DATA:
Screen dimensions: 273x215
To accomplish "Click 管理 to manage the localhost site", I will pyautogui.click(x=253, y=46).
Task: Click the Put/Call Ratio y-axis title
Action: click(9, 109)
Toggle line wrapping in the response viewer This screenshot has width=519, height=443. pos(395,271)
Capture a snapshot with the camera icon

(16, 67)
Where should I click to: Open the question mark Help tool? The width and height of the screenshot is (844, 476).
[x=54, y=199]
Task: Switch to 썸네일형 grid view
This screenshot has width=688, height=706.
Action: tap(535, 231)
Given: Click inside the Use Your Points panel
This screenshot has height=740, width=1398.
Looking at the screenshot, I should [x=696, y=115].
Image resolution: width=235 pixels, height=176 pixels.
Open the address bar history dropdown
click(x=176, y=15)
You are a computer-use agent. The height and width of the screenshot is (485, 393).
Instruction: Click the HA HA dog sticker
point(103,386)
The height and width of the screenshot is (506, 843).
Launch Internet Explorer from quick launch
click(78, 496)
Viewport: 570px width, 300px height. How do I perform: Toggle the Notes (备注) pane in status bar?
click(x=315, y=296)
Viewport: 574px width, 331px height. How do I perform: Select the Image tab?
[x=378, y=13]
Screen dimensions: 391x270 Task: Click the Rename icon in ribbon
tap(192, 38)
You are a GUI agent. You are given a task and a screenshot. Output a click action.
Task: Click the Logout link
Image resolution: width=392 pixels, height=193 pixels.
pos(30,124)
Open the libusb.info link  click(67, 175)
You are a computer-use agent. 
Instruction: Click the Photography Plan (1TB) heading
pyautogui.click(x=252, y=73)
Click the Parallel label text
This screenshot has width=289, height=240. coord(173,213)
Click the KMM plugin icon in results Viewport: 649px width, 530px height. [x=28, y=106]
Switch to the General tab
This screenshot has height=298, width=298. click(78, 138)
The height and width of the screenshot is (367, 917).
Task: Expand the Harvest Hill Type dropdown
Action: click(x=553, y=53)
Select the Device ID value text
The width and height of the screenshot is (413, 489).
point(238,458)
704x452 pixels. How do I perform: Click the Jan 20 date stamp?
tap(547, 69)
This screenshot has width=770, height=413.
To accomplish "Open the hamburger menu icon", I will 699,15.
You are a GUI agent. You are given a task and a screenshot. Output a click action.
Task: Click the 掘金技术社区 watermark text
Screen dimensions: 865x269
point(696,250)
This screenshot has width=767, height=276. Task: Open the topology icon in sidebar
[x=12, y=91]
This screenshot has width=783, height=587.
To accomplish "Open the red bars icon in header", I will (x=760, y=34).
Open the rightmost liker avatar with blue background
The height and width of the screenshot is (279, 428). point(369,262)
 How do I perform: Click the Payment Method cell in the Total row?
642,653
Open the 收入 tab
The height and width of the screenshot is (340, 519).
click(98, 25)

TRY IT:
The response should consist of every record above, reproduced exactly.

REPLY:
Screen dimensions: 273x215
To accomplish "Click 管理 to manage the localhost site", I will pyautogui.click(x=253, y=46).
Task: Click the Put/Call Ratio y-axis title
Action: click(9, 109)
Toggle line wrapping in the response viewer This screenshot has width=519, height=443. pos(395,271)
Capture a snapshot with the camera icon

(16, 67)
Where should I click to: Open the question mark Help tool? The width and height of the screenshot is (844, 476).
[x=54, y=199]
Task: Switch to 썸네일형 grid view
This screenshot has width=688, height=706.
Action: tap(535, 231)
Given: Click inside the Use Your Points panel
This screenshot has height=740, width=1398.
Looking at the screenshot, I should [x=696, y=115].
Image resolution: width=235 pixels, height=176 pixels.
Open the address bar history dropdown
click(x=176, y=15)
You are a computer-use agent. The height and width of the screenshot is (485, 393).
Instruction: Click the HA HA dog sticker
point(103,386)
The height and width of the screenshot is (506, 843).
Launch Internet Explorer from quick launch
click(78, 496)
Viewport: 570px width, 300px height. How do I perform: Toggle the Notes (备注) pane in status bar?
click(x=315, y=296)
Viewport: 574px width, 331px height. How do I perform: Select the Image tab?
[x=378, y=13]
Screen dimensions: 391x270 Task: Click the Rename icon in ribbon
tap(192, 38)
You are a GUI agent. You are given a task and a screenshot. Output a click action.
Task: Click the Logout link
Image resolution: width=392 pixels, height=193 pixels.
pos(30,124)
Open the libusb.info link  click(67, 175)
You are a computer-use agent. 
Instruction: Click the Photography Plan (1TB) heading
pyautogui.click(x=252, y=73)
Click the Parallel label text
This screenshot has width=289, height=240. coord(173,213)
Click the KMM plugin icon in results Viewport: 649px width, 530px height. [x=28, y=106]
Switch to the General tab
This screenshot has height=298, width=298. click(78, 138)
The height and width of the screenshot is (367, 917).
Task: Expand the Harvest Hill Type dropdown
Action: click(x=553, y=53)
Select the Device ID value text
The width and height of the screenshot is (413, 489).
point(238,458)
704x452 pixels. How do I perform: Click the Jan 20 date stamp?
tap(547, 69)
This screenshot has width=770, height=413.
To accomplish "Open the hamburger menu icon", I will 699,15.
You are a GUI agent. You are given a task and a screenshot. Output a click action.
Task: Click the 掘金技术社区 watermark text
Screen dimensions: 865x269
point(696,250)
This screenshot has width=767, height=276. Task: Open the topology icon in sidebar
[x=12, y=91]
This screenshot has width=783, height=587.
To accomplish "Open the red bars icon in header", I will (x=760, y=34).
Open the rightmost liker avatar with blue background
The height and width of the screenshot is (279, 428). point(369,262)
 How do I perform: Click the Payment Method cell in the Total row?
642,653
Open the 收入 tab
The height and width of the screenshot is (340, 519).
click(98, 25)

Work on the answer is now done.